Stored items
⟨

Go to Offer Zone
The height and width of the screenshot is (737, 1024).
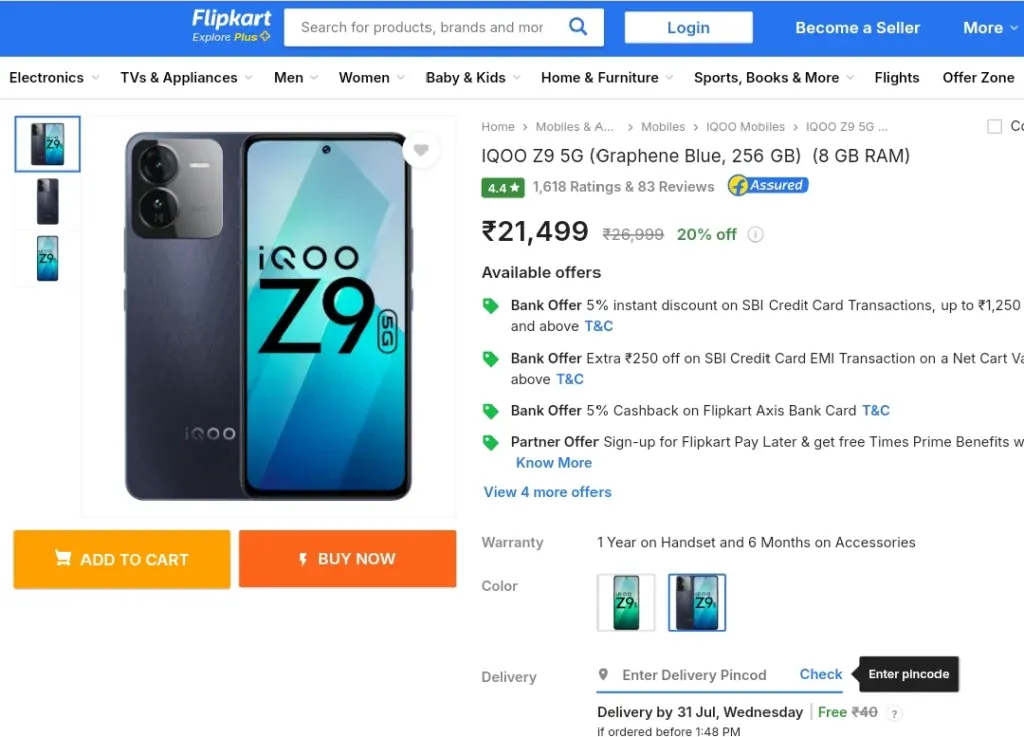pos(978,78)
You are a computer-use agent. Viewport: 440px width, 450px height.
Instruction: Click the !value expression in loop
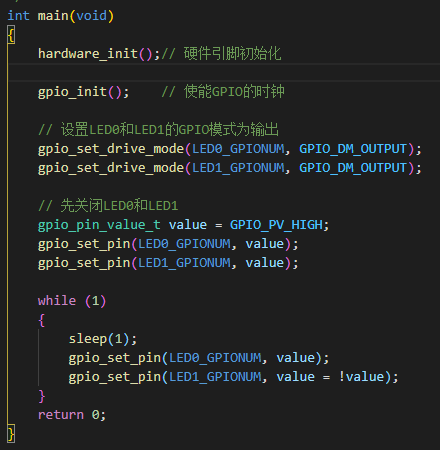click(x=361, y=377)
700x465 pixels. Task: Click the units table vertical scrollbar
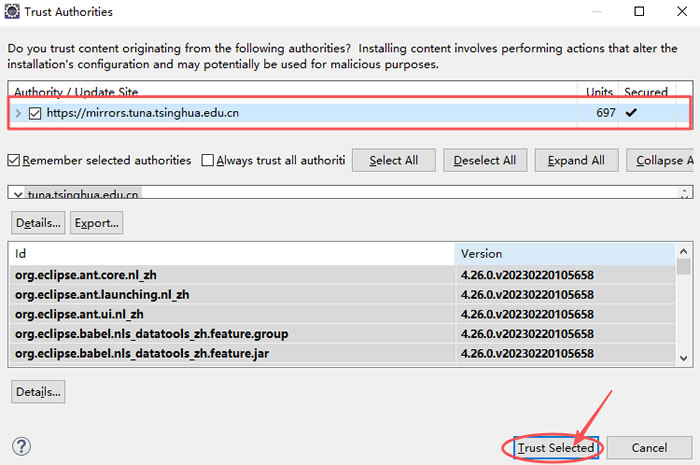pos(684,310)
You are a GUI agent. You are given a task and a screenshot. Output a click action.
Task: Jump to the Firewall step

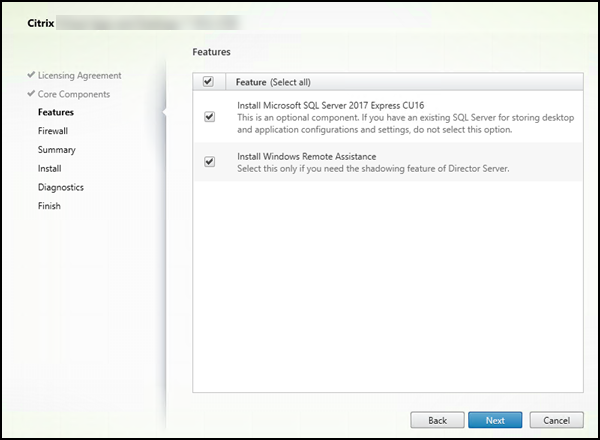(x=54, y=131)
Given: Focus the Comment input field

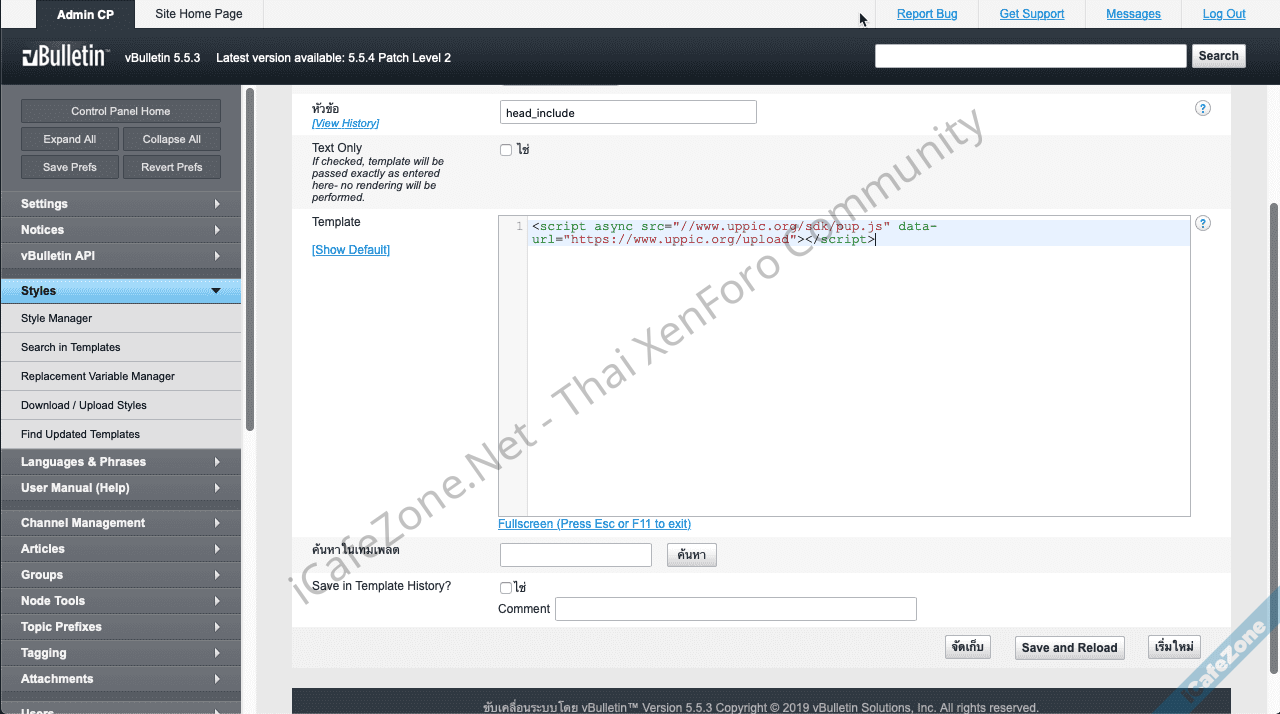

⟩

Your job is to repeat the data exactly, leaving each picture out.

Go to Offer Zone
The height and width of the screenshot is (737, 1024).
pos(978,78)
You are a computer-use agent. Viewport: 440px width, 450px height.
Instruction: Click the !value expression in loop
click(x=361, y=377)
700x465 pixels. Task: Click the units table vertical scrollbar
pos(684,310)
You are a GUI agent. You are given a task and a screenshot. Output a click action.
Task: Jump to the Firewall step

(x=54, y=131)
Given: Focus the Comment input field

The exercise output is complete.